If you are a resident of Kolkata, planning a short/weekend trip might prove to be challenging at times. Quick trips mostly are limited to the various Bay of Bengal beaches — Digha, Mandarmani, Shankarpur, Chandpur and many other ‘purs’ that tend to become monotonous after a while. The closest hill station is Darjeeling, which is nearly impossible be covered in two days.
So, we decided to go for neither sea not mountain, but something little out of the way. Maithon is a small town in the West Bengal-Jharkhand border. I did not know much about the town except that it has a dam built on the river Damodar, and a huge hydel power station. Truthfully, I was not very excited about seeing a dam and had already pegged the trip as boring.
Anyhow, we started had booked the 6:40 pm Agnibina Express from Howrah to Asansol (Kumardhubi is the closest station to Maithon but transportation from there is uncertain). The journey took around 4 hour and was pretty smooth.
When we reached Asansol, it was already around 10. As it was the month of August, we were greeted with light drizzle, which was very refreshing after a hectic week and train journey. Our hotel had arranged for a bus to pick up us from the station.
Asansol to Maithon took about an hour via NH 60. I had never travelled on a national highway at night as it always seemed scary. But this ride was something memorable. The light rain, the smooth road, the gust of chilly air almost made the entire experience surreal.
As we were closing in on our destination, the further from civilization we seemed to go. The signs said we were in Maithon, but the only things we could see at first were trees and lots of trees. The intermittent street lights also seemed dim. After a while the hotels came into view. Oh my my, who had ever though that Maithon would have so many hotels. It was then I realized I might have underestimated the place’s tourist appeal a bit.
Our hotel was pretty decent, spread over quite a big area, and the best thing – just next to the dam, which obviously we did not realize just then. The rooms were pretty big, clean and well furnished. After gorging on a homely meal of rotis/rice, chicken/fish, we called it a night, ready to explore nature the next day.
The light drizzle continued the next day as well. This was actually a blessing in disguise as the alternative of heat and humidity would have been a challenge to the day we had planned. After a hearty breakfast of puri and sabji, we went to visit the dam. With the vast stretches of blue water and the surrounding greenery, the dam is beautiful. We walked up to the banks of the river damodar, which was filled to the brim. The river is notorious for its devastating floods and the hundreds of accidents, especially during the monsoons. We could see several boats docked on the sides, but not a single one in action.
Maithon apparently has a number of other tourist attractions. We hired two auto rickshaws for the whole day for the sightseeing. The price was decided 900 per auto. These autos are not like the ones you see in Kolkata or even other states. These are 9 seaters and the people sitting in the back are likely to experience a whole lot of jerking, given the woeful conditions of most of the roads.
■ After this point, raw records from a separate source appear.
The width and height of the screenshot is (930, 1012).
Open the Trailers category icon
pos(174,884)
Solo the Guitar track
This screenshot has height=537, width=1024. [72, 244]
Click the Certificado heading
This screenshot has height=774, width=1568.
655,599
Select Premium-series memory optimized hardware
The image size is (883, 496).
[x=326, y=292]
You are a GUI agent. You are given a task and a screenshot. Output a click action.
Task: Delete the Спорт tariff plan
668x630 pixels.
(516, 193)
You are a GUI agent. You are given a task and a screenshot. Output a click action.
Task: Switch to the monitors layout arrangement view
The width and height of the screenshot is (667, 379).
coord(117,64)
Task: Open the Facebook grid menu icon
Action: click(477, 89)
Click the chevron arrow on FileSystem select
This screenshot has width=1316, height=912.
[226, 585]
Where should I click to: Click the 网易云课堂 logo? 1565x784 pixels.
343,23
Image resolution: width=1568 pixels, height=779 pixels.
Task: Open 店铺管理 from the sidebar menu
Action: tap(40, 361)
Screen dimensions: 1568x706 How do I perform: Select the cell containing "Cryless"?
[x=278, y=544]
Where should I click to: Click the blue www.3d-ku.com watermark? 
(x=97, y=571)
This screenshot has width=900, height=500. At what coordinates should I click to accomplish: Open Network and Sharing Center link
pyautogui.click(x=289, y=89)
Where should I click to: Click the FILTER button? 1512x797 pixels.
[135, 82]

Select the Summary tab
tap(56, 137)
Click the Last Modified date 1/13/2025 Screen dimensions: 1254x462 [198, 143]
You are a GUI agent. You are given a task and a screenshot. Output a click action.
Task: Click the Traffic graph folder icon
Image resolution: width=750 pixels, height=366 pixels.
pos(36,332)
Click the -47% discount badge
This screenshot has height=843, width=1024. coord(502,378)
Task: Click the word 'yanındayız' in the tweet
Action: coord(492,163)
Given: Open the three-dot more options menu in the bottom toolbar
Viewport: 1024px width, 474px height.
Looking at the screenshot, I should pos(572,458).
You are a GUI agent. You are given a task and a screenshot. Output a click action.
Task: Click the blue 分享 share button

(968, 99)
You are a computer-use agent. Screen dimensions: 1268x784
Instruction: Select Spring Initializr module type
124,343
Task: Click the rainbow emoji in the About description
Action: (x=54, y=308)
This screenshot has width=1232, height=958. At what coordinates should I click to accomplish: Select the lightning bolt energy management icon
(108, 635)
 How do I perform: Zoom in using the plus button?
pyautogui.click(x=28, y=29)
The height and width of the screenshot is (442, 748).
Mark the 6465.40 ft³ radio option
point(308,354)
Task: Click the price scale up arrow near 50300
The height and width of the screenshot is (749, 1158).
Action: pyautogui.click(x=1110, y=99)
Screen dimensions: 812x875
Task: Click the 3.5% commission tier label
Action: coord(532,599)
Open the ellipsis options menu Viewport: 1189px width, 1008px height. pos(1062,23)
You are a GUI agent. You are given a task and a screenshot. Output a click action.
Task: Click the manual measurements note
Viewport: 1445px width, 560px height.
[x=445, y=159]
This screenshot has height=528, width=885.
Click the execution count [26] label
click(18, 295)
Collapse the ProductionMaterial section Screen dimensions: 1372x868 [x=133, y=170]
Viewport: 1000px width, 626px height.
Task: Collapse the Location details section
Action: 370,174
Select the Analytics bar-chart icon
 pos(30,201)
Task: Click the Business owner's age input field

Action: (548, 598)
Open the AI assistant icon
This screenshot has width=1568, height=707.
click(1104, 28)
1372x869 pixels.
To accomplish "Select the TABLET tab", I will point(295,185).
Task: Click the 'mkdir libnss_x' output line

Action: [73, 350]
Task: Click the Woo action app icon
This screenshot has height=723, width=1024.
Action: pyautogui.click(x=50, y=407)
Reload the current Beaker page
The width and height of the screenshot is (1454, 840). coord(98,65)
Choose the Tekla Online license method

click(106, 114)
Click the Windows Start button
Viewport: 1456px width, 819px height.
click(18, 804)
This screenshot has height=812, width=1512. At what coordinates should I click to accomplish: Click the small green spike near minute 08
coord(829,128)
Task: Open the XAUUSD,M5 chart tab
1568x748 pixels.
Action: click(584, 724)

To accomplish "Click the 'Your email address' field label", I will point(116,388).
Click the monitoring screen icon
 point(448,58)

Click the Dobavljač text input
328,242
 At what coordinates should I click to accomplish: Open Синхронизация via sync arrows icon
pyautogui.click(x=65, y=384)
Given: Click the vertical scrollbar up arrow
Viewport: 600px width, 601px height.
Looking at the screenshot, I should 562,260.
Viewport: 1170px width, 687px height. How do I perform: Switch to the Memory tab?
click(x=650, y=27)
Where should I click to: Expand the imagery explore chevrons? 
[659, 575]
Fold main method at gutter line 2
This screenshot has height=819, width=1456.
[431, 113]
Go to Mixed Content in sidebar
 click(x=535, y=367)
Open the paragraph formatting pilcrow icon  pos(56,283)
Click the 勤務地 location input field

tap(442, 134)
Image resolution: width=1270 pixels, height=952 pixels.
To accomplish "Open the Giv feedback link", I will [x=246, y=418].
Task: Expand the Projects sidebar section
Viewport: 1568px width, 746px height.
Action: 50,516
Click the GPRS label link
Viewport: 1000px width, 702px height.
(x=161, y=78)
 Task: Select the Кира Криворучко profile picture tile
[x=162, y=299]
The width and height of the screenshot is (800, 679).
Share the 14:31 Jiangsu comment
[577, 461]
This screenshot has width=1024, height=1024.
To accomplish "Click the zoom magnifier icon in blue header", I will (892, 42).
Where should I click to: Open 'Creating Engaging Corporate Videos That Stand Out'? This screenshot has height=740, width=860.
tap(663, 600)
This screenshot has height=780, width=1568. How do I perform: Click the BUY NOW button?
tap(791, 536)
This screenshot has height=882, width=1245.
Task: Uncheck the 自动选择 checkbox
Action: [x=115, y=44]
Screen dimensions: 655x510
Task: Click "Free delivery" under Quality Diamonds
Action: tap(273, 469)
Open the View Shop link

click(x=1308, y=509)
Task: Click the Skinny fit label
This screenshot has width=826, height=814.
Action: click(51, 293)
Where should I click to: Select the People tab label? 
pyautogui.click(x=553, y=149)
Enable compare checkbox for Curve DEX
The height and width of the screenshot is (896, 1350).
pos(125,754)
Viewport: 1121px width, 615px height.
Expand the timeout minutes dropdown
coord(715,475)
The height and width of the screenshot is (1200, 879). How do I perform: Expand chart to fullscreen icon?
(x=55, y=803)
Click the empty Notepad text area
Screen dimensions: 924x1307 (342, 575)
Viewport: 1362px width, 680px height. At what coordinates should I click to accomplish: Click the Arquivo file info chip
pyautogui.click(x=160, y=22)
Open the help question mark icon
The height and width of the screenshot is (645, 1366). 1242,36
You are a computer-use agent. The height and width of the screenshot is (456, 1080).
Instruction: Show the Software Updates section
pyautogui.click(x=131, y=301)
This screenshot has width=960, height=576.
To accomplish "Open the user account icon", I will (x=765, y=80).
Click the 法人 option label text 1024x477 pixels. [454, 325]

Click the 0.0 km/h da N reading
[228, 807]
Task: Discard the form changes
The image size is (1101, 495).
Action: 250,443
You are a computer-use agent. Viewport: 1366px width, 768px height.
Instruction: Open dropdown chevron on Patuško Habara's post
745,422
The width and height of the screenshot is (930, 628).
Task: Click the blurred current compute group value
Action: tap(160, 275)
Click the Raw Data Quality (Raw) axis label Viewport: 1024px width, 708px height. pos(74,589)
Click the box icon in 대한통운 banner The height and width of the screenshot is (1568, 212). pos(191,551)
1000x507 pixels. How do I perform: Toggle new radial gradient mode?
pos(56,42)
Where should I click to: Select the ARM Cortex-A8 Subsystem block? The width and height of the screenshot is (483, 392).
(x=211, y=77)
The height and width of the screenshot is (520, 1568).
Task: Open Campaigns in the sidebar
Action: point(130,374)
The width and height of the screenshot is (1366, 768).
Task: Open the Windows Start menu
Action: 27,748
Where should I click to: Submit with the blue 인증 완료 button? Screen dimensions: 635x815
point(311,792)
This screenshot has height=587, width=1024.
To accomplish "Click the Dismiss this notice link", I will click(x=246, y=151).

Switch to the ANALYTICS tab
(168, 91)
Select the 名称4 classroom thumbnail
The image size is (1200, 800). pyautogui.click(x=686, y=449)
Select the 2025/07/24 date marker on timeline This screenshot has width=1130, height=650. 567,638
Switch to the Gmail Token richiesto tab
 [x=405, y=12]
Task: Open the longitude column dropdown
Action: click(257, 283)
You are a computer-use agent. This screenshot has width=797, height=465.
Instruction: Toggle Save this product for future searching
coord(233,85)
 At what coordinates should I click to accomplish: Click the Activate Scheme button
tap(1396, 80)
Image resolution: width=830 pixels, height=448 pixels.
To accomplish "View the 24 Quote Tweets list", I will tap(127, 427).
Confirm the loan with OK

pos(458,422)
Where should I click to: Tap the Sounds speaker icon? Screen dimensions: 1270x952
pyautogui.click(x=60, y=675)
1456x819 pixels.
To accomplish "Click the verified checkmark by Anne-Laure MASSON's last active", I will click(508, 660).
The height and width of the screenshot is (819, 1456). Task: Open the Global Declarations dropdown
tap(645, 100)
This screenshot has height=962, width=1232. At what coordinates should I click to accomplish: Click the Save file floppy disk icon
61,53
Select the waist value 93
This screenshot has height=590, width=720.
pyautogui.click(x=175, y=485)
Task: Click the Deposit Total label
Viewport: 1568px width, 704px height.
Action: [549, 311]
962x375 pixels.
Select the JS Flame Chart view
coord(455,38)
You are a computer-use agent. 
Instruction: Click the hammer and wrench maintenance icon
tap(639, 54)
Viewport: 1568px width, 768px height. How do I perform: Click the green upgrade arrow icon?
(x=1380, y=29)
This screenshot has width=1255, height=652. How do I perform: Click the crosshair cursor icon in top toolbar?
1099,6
Our first stop was the hydel power station. Well, actually a distant view of the station would be more apt. The auto stopped on the road on top of the dam. From there the sluice gates were clearly visible. In the month of August the gates were opened and the force with which the water passes through is truly a sight. There is also a deer park there, tough we did not visit it. We went down a long flight of stairs to take a closer look at the area, but time constraint made us continue our journey.
The next stop was Garparchakot. Though this is not exactly in Maithon, it was supposedly not far. “Nor far” constituted of 60+ minutes of auto ride with numerous lefts and rights, number fields and ponds and unending stretches of trees. We kind of joked nervously that is the auto driver decided to ditch us somewhere here, we would be hopelessly lost.
Finally, we reached Garpanchokot around noon. The rain had stopped and the first thing that struck me was the greenery. It is semi-forested area with hillocks creating a picturesque aura. There are a few ruins like watchtowers, temples belonging to the Sen dynasty which tell the tale of long ago. The place also has a resort belonging to West Bengal tourism. There are also modern-day watchtowers but we did not climb them. Overall it is a great place to relax.
From Garpanchkot we went to a couple of more places like the snake park and the coal mines. We returned to the hotel past 4 pm and had a very late delicious Bengali lunch. We relaxed away the rest of the day.
Our train next day was at 4:30 pm from Asansol junction. So, with some time to spare, some of us went to Kalyaneshwari Temple. The temple is more than 500 years old and attracts thousands of worshippers every day. At 10 am the temple was already immensely crowded. So, we satisfied our devotions by praying from afar and later gorging on delicious kachuri and dal.
The trip taught me that some out of the way destinations can also satisfy the traveler inside you in the most unexpected ways.